- _Problem requirements_
Only one stretch of the data below is wanted: the lines from the one with "Select the W1 weekly timeframe" through the one with "Viewport: 475px width, 246px height.", repeated exactly.

- _Data shown_
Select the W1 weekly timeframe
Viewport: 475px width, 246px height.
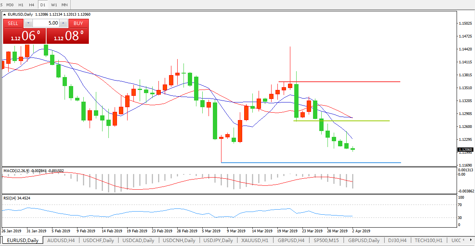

---

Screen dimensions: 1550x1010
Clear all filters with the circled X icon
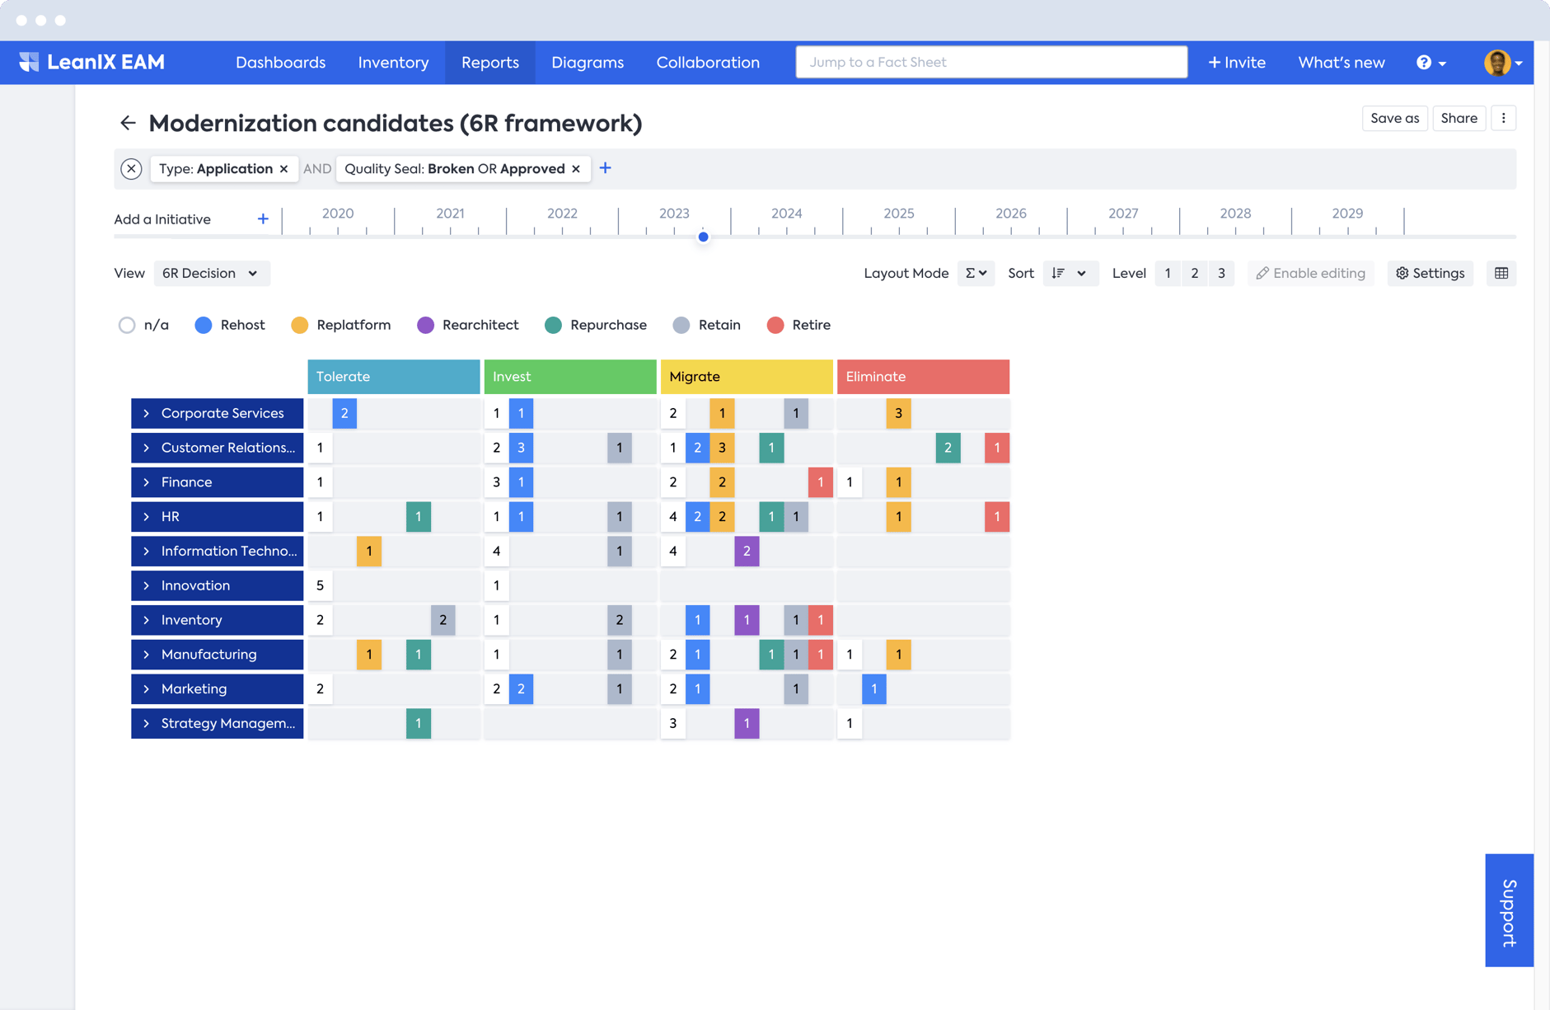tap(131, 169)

- _Solution to this task_
Select the W1 weekly timeframe
Viewport: 475px width, 246px height.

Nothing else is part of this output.